No hay músico que no comente en las redes sociales lo raro que le resultó esta parada drástica y cuánto tuvo que reinventarse y crear en nuevas direcciones. Aquellos con los que tengo contacto directo, se sintieron por momentos más comunicadores sociales que músicos, más community managers que instrumentistas. Algunos, por suerte, comenzaron a experimentar placer en otras tareas que no les eran habituales como la cocina creativa, la agricultura urbana o la curaduría y locución para radio. Pero todos, sin excepción, extrañan el contacto con el público, la adrenalina del en vivo, los nervios de tocar para la cuarta pared.
Probablemente pensando en todo ello, he soñado larga y nítidamente que estoy en un concierto que es a su vez distintos conciertos. Como si de una experiencia virtual se tratara, el sueño tiene escenas de como mínimo cinco o seis espectáculos diferentes, con diversos artistas; fragmentos de una especie de revista musical sin mucha ilación en su guion; caóticos, como son los sueños. Lo curioso es que todos esos conciertos sucedían en un mismo y único lugar, aunque de eso solo me he dado cuenta mucho más tarde, mientras lo intentaba rememorar para contarlo: en la Sala Teatro del Museo Nacional de Bellas Artes de La Habana.
Claro, me digo, tiene toda la lógica. Yo también extraño los conciertos en vivo en todo su esplendor y lo hago en la doble condición de productora de muchos de ellos, pero más que todo como público de una cantidad ya difícilmente mensurable a estas alturas. Solamente ahí en Bellas Artes debo haber asistido a varias decenas de espectáculos. Producidos por mí o por otres, por puro placer, por curiosidad o por compromiso de trabajo, no ha habido año desde que tengo edad para salir sola que no haya pisado esa pequeña sala que me trae tantos recuerdos y se cuela incluso en mi subconsciente mientras intento descansar.
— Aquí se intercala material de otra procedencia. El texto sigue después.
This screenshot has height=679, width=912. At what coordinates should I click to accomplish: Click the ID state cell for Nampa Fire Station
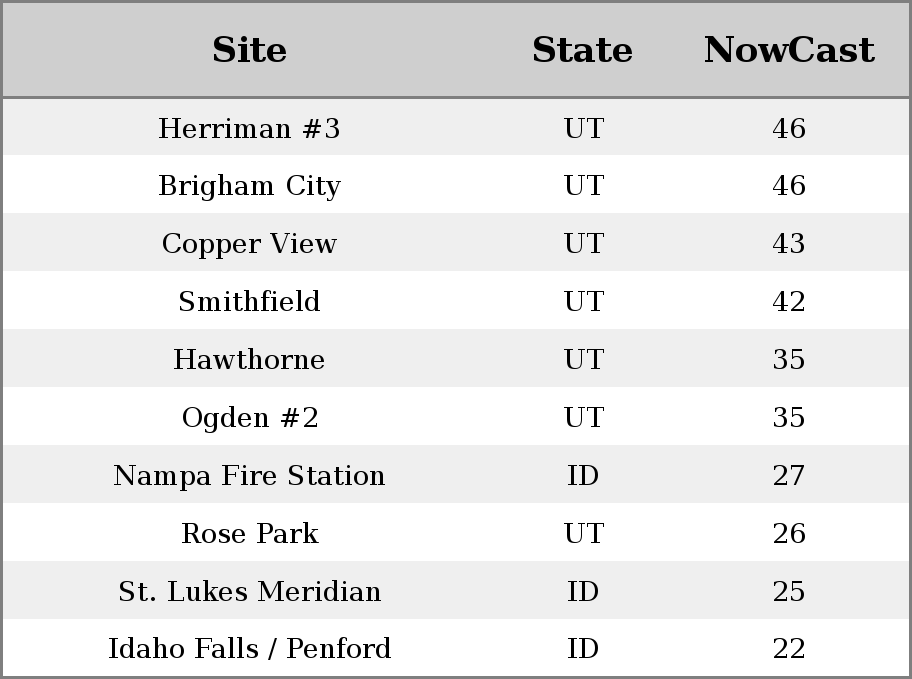(583, 475)
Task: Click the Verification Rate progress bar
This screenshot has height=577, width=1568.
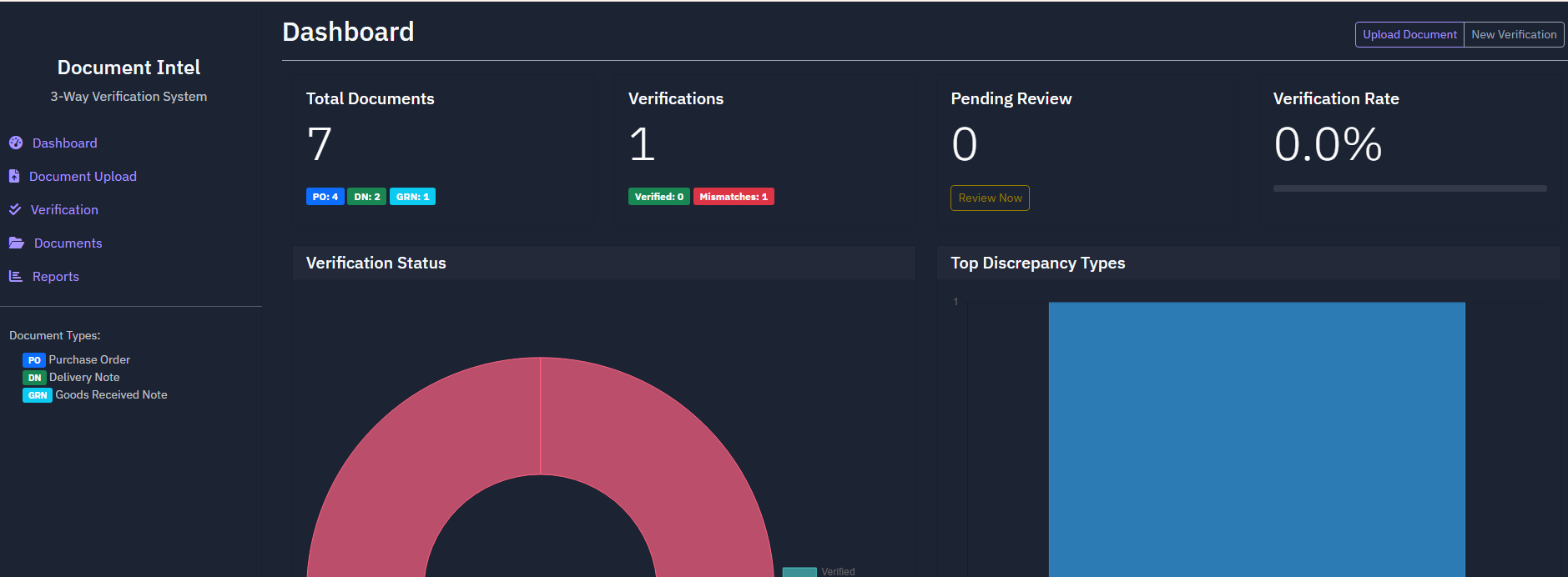Action: click(x=1409, y=188)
En este hilo reflexivo llego a la atrevida conclusión de que difícilmente haya melómano cubano o residente en Cuba que se precie de tal, que no haya pisado al menos una vez este teatrico construido a inicios de la década de los 50 del siglo XX y que comenzó a funcionar como espacio concertante incluso antes que las áreas expositivas del Museo, fundado en 1954 en el lugar que hoy ocupa. Y pocos deben ser les instrumentistas cubanos que no hayan —al menos una vez— atravesado con su instrumento o sus partituras las puertas por la entrada del parqueo de Ánimas y, cruzando parte del patio y la cafetería, entrado directamente por detrás a la salita. Me aventuro a más: creo que si pudiéramos hacer una encuesta entre los oyentes consuetudinarios y los más furibundos defensores de la música cubana, sobre cuál es el teatro más “amable” para ese suceso sonoro que es un concierto, este le ganaría con ventaja a todos los otros teatros activos del país. Quizás su único defecto es su pequeñez. Pero (la personita de un metro y medio que me habita sonríe socarronamente) esta es también su gran virtud.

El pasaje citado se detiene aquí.